Some people develop GERD because they are born with a naturally weak lower esophageal sphincter, which acts like a one-way valve, allowing food to pass through into the stomach. Normally, the LES closes immediately after swallowing to prevent back-up of stomach juices, which have high acidic content, into the esophagus. In people suffering from GERD, the LES does not function properly, leading to irritation and inflammation of the esophagus. GERD also can be caused by eating fatty and spicy foods, taking certain types of medication, smoking and drinking alcohol. The condition also can be aggravated by changes in body position -- bending over or lying down, which may cause the LES to relax and cause reflux.
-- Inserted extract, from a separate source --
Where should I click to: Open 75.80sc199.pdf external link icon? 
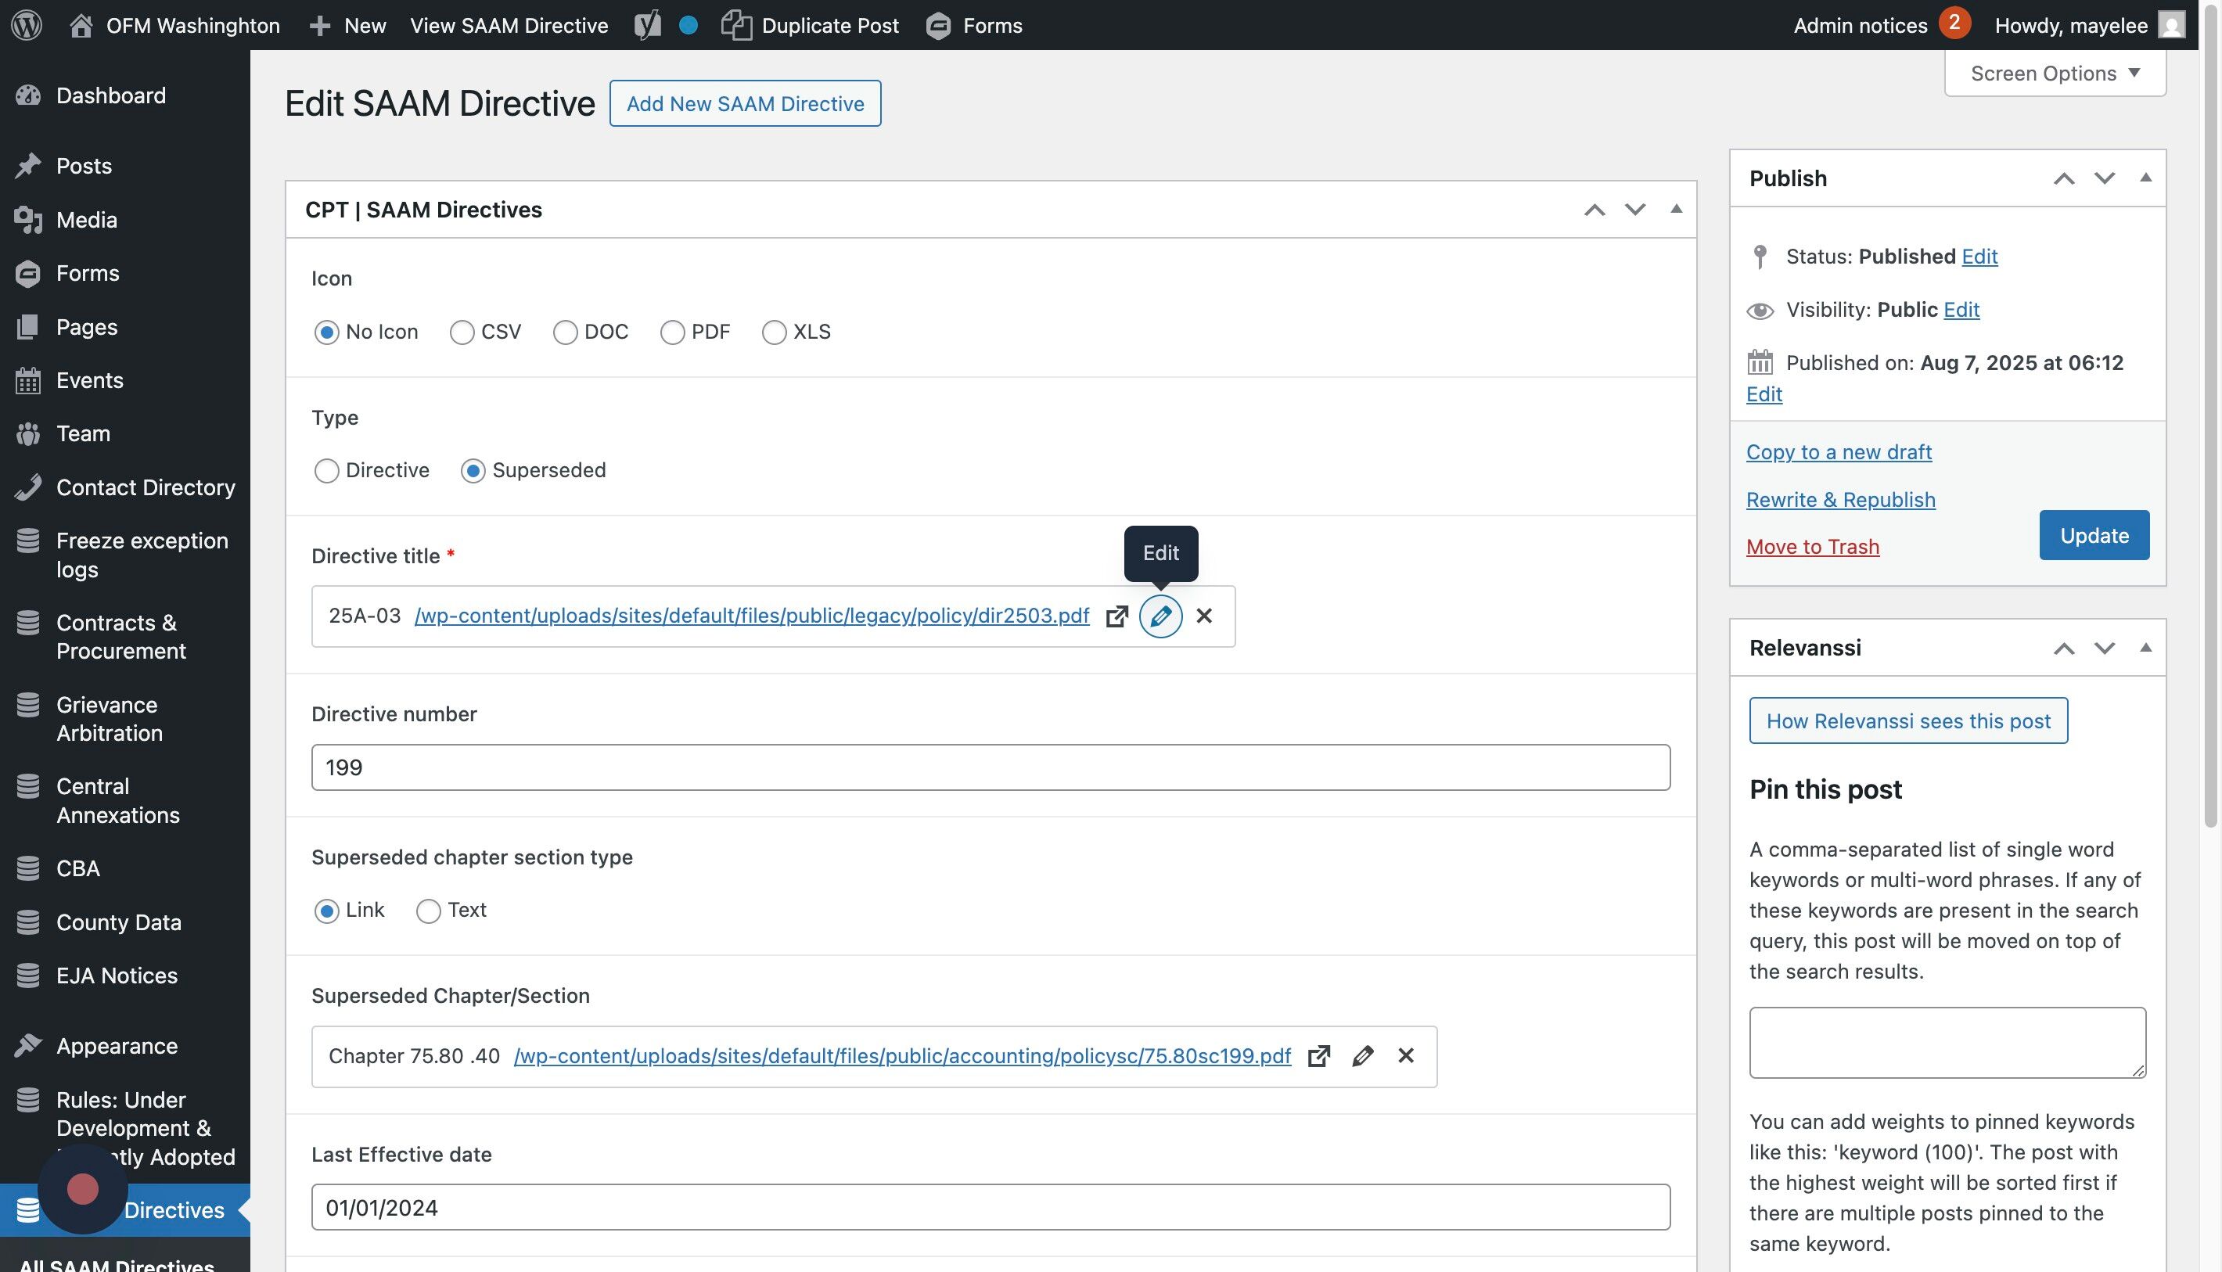(1318, 1056)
Research has shown that medications typically prescribed to treat GERD including Pepcid, Tagamet, Zantac, Nexium, Prilosec and Protonix lose their effectiveness over time. They also do not treat the underlying causes of reflex -- so a patient is required to be on medication for life. Additionally, studies have shown that some of these medicines can have adverse effects -- particularly hip fractures in women.
A patient with severe GERD may need to seek surgical treatment.